Now let me speak of those two states briefly, as they are revealed here in the Bible.  First the state of the lost, of the damned; what do you think a preacher ought to do?  Do you think a preacher ought to stand in the pulpit and speak of all of these issues of the day?  Approaching all of these psychological studies of human behavior, talk about current issues; all of those whims of current of thought that sweep through the world of the academician, of the world of the university, of the world of economics and politics, and at the same time face people who are themselves dying and never mention, never preach, never speak of the revelation of God in this world.

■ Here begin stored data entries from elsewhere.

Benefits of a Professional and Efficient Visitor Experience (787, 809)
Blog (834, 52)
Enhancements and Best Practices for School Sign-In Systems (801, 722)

What would you think of a doctor who, when a patient came to see him and he said, "Doctor what is this little pimple I have on my hand or on my face?"  And the doctor were to say, "Why, that is something immaterial.  It is just a little pimple that will soon go away," but the doctor knows that it is cancer.  What would you think of a doctor who looked at that and did not tell his patient, "This is a serious thing and we must treat it, or else it means death?"  Should not a doctor true to his profession, if he has any spirit of right of ethics at all, shouldn’t he take his patient and say, "You have a malady that is fatal and immediately we must minister to it?"

What would you think of a doctor, and a patient came to him with a cough, and he said, "It is something immaterial.  It is just a cold and it will soon pass away," but the doctor knows that he has tuberculosis?  Wouldn’t it be better, is it not better, is it not right, is it not ethical for the doctor to say to his patient, "You have a serious malady that leads to death, and we must minister to it?"  So with the man of God, however he may read and study the issues of the day, and however he may be trained in psychiatry, or psychology, or sociology, and be conversant with the winds of the currents of all the things of modern political, economic, and social life; is he not first of all the man of God to tell us what is true for our souls?  "Pastor, does God say anything about the world that is to come?  Does God say anything about my sins?  Does God say anything about the death that I inevitably face?  Is there a word from the Lord?  Tell me preacher, does God say anything for I am a dying man facing someday an almighty judgment?"  God does say much.  He says much. 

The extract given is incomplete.